Nel 1988 durante la sua prima campagna presidenziale il successore di Reagan, George H.W. Bush, fece amicizia con personaggi quasi altrettanto sgradevoli. Lo staff della sua campagna comprendeva numerosi veri e propri filonazisti e antisemiti provenienti dall’Europa centrale e orientale. Diversi di questi grand’uomini erano capi del braccio rapporti con i gruppi etnici della campagna repubblicana, la Coalition of American Nationalities, malgrado il fatto che il loro passato movimentato non fosse un gran segreto. Uno di loro, Laszlo Pasztor (o Pastor) durante la seconda guerra mondiale aveva lavorato nell’ambasciata del governo filonazista ungherese a Berlino. Questo era stato rivelato nel 1971 in un articolo sulla prima pagina del Washington Post.[2] Quando questo passato venne riportato alla luce nel settembre 1988 i repubblicani furono obbligati a scaricare Pasztor e altri quattro della sua risma dalla campagna di Bush.[3]

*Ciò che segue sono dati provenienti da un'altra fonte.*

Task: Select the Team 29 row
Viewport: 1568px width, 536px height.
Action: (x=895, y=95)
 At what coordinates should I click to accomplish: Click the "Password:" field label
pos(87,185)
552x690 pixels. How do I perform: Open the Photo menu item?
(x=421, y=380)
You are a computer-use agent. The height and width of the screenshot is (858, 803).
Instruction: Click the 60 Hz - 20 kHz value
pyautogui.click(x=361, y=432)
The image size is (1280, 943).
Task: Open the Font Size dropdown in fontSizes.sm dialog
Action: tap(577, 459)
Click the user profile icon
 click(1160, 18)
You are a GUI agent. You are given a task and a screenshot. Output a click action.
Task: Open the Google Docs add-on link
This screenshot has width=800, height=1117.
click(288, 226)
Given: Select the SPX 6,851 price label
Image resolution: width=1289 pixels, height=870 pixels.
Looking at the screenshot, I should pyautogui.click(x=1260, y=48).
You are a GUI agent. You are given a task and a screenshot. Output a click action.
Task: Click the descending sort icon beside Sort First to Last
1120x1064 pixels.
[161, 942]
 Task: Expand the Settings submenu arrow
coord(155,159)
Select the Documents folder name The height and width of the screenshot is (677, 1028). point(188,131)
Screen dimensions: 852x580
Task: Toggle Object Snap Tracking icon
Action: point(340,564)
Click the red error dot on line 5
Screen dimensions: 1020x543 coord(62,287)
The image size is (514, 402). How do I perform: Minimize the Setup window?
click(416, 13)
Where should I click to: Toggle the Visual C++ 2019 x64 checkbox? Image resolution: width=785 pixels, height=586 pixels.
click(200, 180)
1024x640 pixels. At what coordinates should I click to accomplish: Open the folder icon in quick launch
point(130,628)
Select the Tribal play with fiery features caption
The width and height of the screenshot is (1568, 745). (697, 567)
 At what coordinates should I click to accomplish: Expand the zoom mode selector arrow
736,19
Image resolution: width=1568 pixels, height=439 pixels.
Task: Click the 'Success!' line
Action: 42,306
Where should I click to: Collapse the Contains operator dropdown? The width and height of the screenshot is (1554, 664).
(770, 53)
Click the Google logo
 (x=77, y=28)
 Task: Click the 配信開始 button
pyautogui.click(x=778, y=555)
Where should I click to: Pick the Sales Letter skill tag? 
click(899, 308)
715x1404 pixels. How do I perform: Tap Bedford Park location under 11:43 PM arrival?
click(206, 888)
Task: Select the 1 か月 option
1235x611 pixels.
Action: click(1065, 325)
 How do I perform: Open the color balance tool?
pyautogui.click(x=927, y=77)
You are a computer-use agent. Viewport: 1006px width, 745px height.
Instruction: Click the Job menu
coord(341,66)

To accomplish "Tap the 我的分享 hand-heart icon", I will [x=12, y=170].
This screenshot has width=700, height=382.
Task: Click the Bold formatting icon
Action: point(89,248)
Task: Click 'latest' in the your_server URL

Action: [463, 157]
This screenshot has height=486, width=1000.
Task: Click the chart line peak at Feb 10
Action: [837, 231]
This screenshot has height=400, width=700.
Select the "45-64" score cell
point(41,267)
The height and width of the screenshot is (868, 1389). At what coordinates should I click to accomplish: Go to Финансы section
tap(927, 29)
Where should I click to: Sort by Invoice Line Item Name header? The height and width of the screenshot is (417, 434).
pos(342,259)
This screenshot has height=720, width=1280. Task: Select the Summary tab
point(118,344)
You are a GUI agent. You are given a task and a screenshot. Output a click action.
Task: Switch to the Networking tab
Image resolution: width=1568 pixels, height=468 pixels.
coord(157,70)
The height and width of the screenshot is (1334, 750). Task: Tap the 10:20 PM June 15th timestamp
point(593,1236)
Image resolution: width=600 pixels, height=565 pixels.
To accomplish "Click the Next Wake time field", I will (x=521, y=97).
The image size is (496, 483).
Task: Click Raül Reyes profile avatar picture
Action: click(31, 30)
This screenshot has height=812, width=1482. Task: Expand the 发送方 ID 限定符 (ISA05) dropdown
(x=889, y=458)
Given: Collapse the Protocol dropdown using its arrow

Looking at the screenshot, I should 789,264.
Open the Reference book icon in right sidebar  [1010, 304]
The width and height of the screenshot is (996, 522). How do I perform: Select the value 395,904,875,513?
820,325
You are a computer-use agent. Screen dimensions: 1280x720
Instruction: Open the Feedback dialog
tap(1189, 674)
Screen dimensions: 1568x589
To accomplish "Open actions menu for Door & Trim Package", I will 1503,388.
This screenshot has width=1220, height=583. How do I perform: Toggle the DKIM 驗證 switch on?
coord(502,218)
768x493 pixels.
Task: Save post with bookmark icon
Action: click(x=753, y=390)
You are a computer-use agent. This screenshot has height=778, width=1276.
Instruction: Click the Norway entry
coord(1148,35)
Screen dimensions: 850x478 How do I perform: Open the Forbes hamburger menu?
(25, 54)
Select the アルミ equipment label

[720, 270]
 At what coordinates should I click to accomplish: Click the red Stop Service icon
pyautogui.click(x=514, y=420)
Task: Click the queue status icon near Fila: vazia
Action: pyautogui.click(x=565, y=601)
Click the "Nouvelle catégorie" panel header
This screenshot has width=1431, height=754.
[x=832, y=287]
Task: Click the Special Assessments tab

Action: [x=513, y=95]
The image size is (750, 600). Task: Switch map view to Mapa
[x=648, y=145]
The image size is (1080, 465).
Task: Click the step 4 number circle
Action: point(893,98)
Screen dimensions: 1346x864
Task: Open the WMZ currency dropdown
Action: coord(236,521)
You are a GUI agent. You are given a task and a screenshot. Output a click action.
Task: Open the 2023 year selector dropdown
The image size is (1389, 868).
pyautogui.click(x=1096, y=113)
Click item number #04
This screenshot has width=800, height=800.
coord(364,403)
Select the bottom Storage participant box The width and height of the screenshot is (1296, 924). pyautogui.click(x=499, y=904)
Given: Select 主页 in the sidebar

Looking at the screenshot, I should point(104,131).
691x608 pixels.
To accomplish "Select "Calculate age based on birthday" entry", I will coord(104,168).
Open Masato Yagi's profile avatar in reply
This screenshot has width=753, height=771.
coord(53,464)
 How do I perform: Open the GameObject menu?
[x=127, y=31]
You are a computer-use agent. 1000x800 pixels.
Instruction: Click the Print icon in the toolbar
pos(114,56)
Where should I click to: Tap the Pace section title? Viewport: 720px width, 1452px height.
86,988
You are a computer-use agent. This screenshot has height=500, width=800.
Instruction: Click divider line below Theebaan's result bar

E con chi ha fatto amicizia John McCain? Chi è stato co-presidente della campagna di McCain nello stato di New York e consigliere di politica estera dello stesso McCain? Nientemeno che l’illustre criminale di guerra e omicida di massa mai incriminato Henry Kissinger, che quando viaggia in Europa deve stare molto attento perché in diversi paesi ci sono persone serie e impegnate che cercheranno nuovamente di farlo arrestare per i crimini contro l’umanità di cui è responsabile… Cile… Angola… Timor Est… Vietnam… Laos… Cambogia…
Al contrario non c’è prova che Bill Ayers sia stato coinvolto in alcun attentato dei Weathermen che abbia fatto vittime; né ho visto alcuna prova che nella rarissima occasione in cui un attentato negli Stati Uniti contro la guerra del Vietnam ha causato una vittima questo possa essere attribuito ai Weathermen.
I bombardamenti di John McCain hanno certamente ucciso – una venticinquina di attacchi aerei sui vietnamiti, gente che non aveva fatto del male a lui o al suo paese né lo aveva minacciato. Che etichetta diamo ad azioni del genere, a un uomo del genere? Al suo livello di violenza corrisponde il suo livello di ipocrisia. Parlando di Ayers McCain ha chiesto: “Come puoi tollerare qualcuno che è stato impegnato in attentati che potrebbero avere ucciso o uccisero degli innocenti?”[4]
Nelle sue memorie del 2001, “Fugitive Days,” Ayers scrive: “Non rimpiango di aver piazzato delle bombe. Penso che non abbiamo fatto abbastanza.” Questo è qualcosa che pochissimi americani riescono ad accettare, e neanche proverò a convincerli. Ma personalmente non biasimai i Weathermen allora, e non li biasimo adesso. La guerra del Vietnam era nel suo ottavo anno di barbarie. Io e il resto dell’esercito degli inermi avevamo bisogno che venisse segnato qualche punto contro i signori dello stato aziendale di sicurezza nazionale. Un attentato, con un opportuno bersaglio di criminali di guerra – come il Dipartimento di Stato o il Pentagono – e badando a prevenire che vi fossero vittime, diceva ai bastardi che c’eravamo ancora, che la loro impunità non era totale, che è così che ci si sente a essere bombardati. Propaganda armata. Diceva al pubblico che stava succedendo qualcosa di più serio di una differenza di opinioni a livello municipale che poteva essere ragionevolmente risolta da gente ragionevole che discuteva in un modo ragionevole. E come un bambino insoddisfatto che si arrabbia, avevamo bisogno di qualche gratificazione istantanea. Stavamo lottando contro la forza più potente del mondo.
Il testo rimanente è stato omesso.